According to Peter’s report, the leading cause for ulcers is bacterial infection and non-steroidal anti-inflammatory drugs (NSAIDs). Of the seven doctors Peter spoke to, five allegedly raised the possibility that Tyson was taking NSAIDs for pain caused by his excessive training, leading to the ulcer.

In a press conference, White, a good friend of Tyson’s, told reporters that he was not going to talk about the Tyson-Paul fight publicly. “For the first time probably ever in my life, I have no comment on something. That’s Mike’s world, and you know, he gets pissed at me every time I talk about that stuff. Good for him, and they’ll figure it out.” White had been a staunch advocate that Tyson should not return to the ring to fight Jake Paul, and it appears he got his wish for now. White’s statement “Good for him” referring to Tyson, hints that White is at least glad that Tyson is taking his doctors’ advice and not pushing through a serious medical issue for his own pride.

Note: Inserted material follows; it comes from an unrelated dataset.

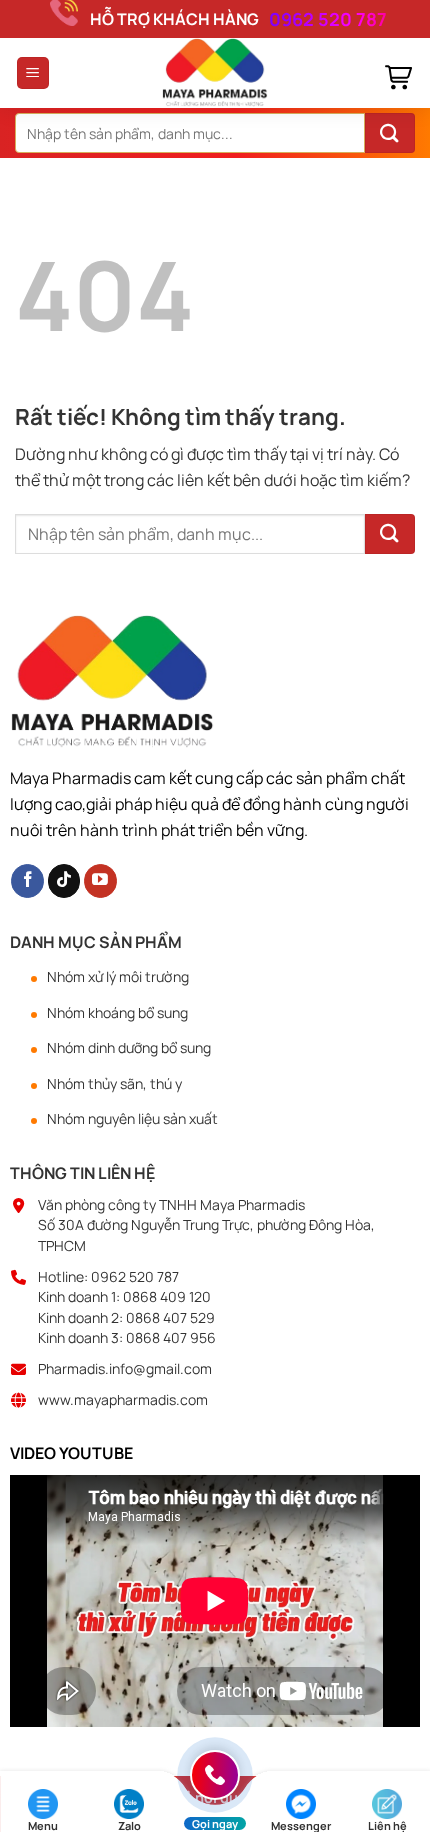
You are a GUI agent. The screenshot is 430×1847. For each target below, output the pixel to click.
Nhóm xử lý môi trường (118, 977)
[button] (33, 73)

In an Instagram video, Jake Paul expressed his disappointment in the news of Tyson’s health problems. Paul, never one to worry about coming off arrogantly, was actually surprisingly respectful of Tyson, iterating that Tyson’s health comes first and foremost over the fight. Paul called the news “devastating” but remained adamant that the fight will still happen. “This may have bought you some time,” Paul said. “But in the end, you will still be knocked out.”